To do: Would you print, word for word, only the lines running from the line with "Select the Type tool" to the last line of the entries, without the pictures?

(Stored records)

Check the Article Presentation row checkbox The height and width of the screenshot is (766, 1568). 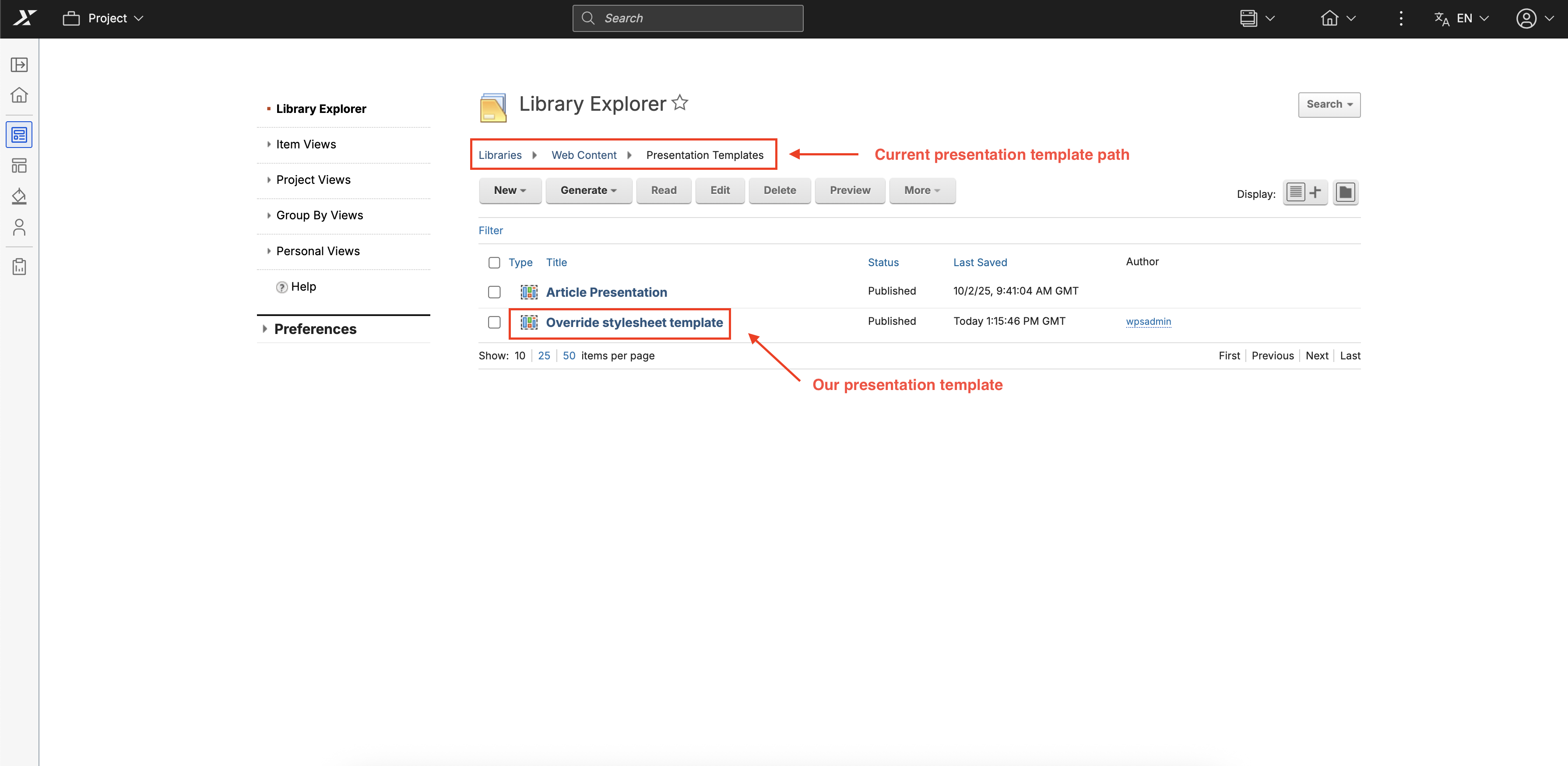point(494,292)
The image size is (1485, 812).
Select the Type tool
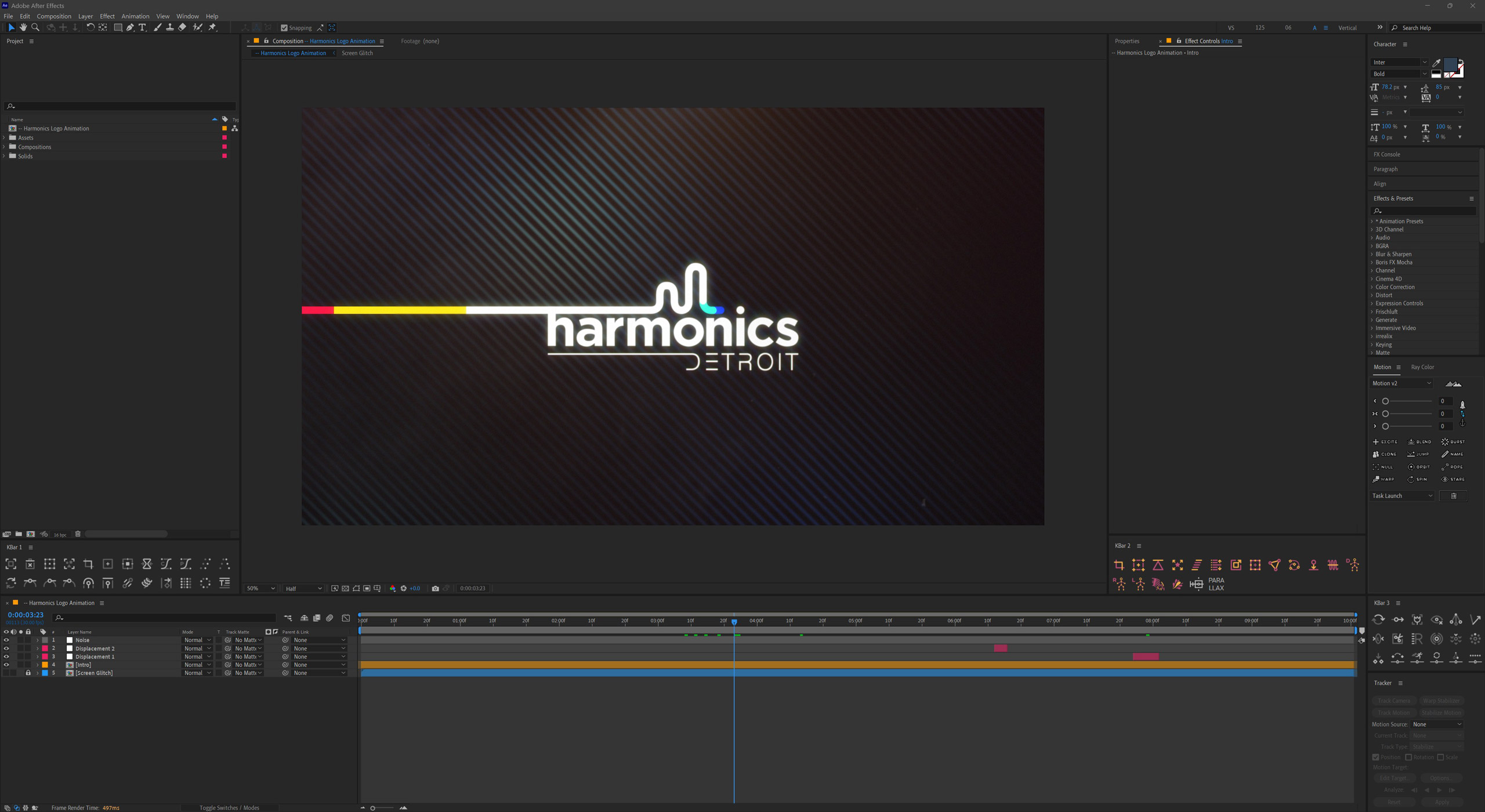pyautogui.click(x=143, y=27)
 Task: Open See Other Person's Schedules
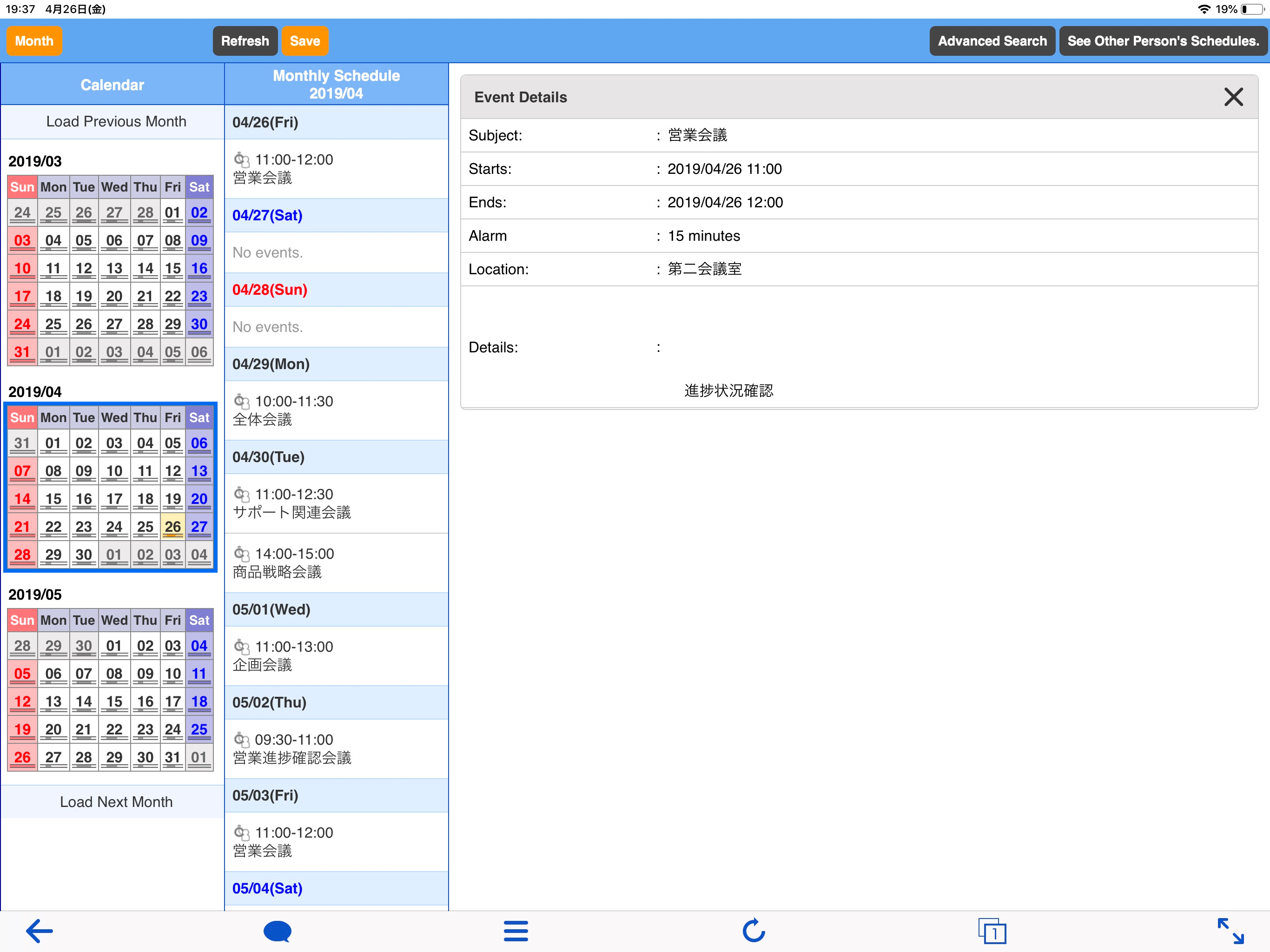click(1162, 41)
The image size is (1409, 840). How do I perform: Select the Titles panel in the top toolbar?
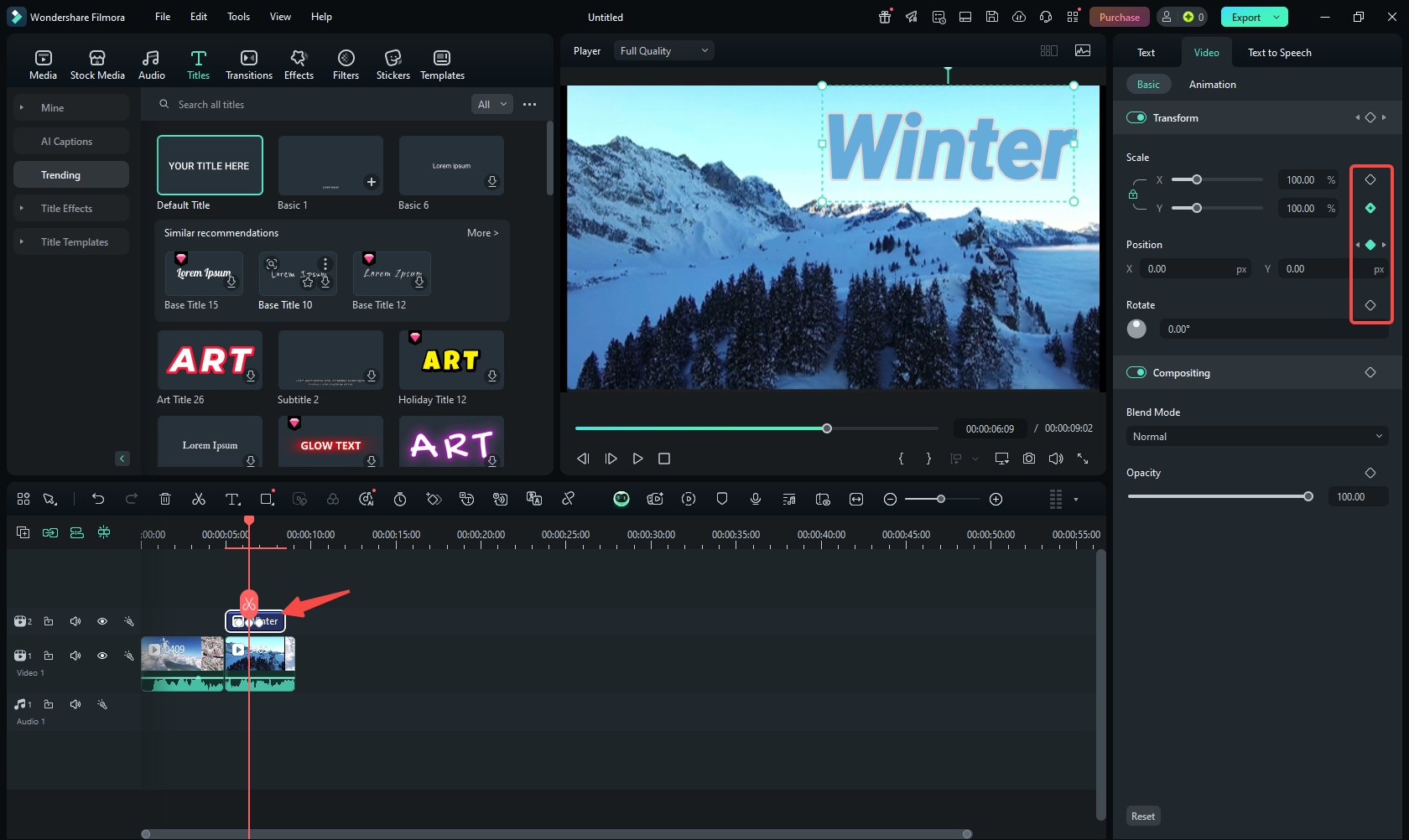(x=198, y=63)
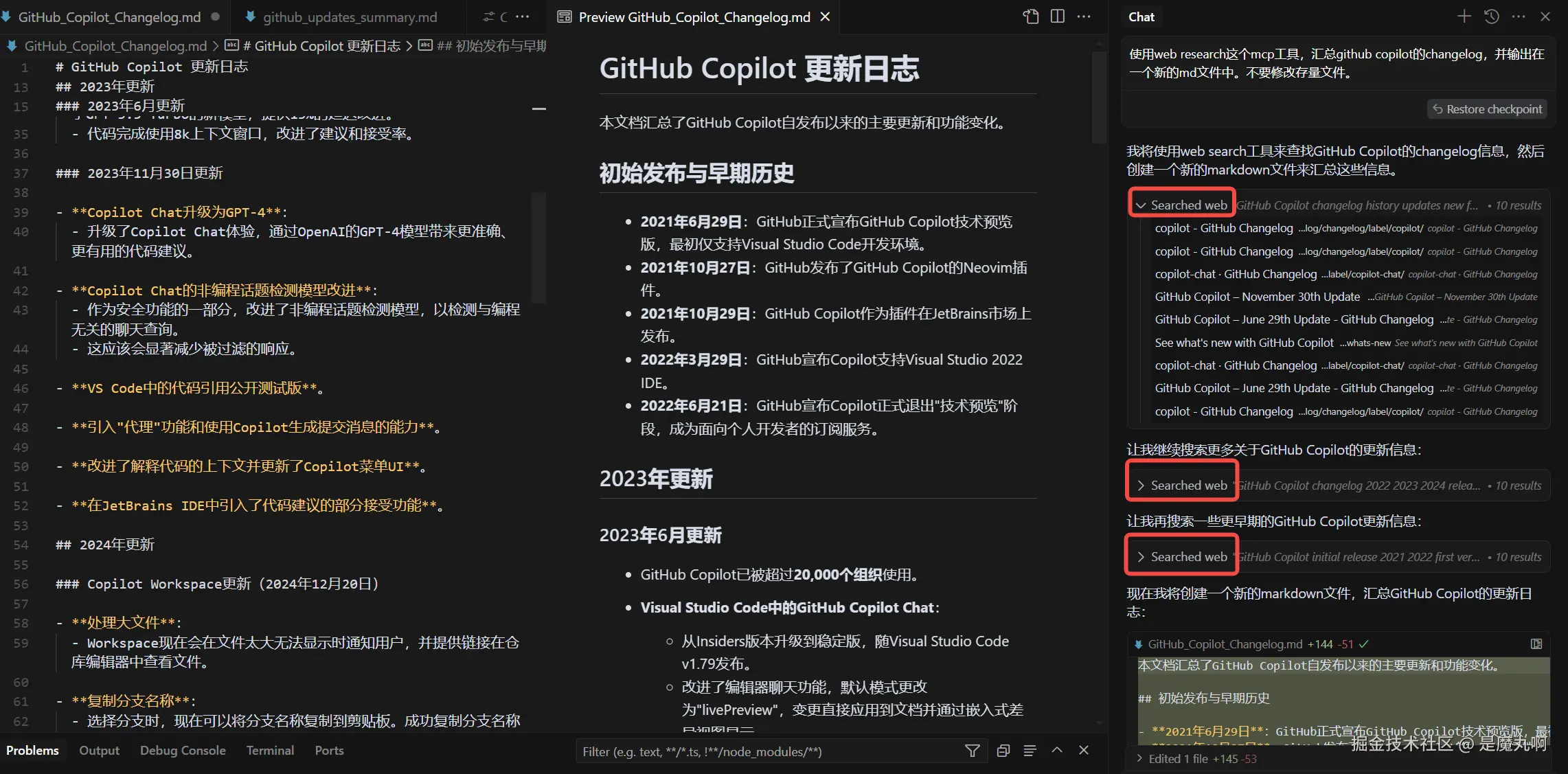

Reply to the exercise:
Select the Type tool
pyautogui.click(x=143, y=27)
 Task: Open See Other Person's Schedules
click(1162, 41)
The image size is (1409, 840). How do I perform: Select the Titles panel in the top toolbar?
(x=198, y=63)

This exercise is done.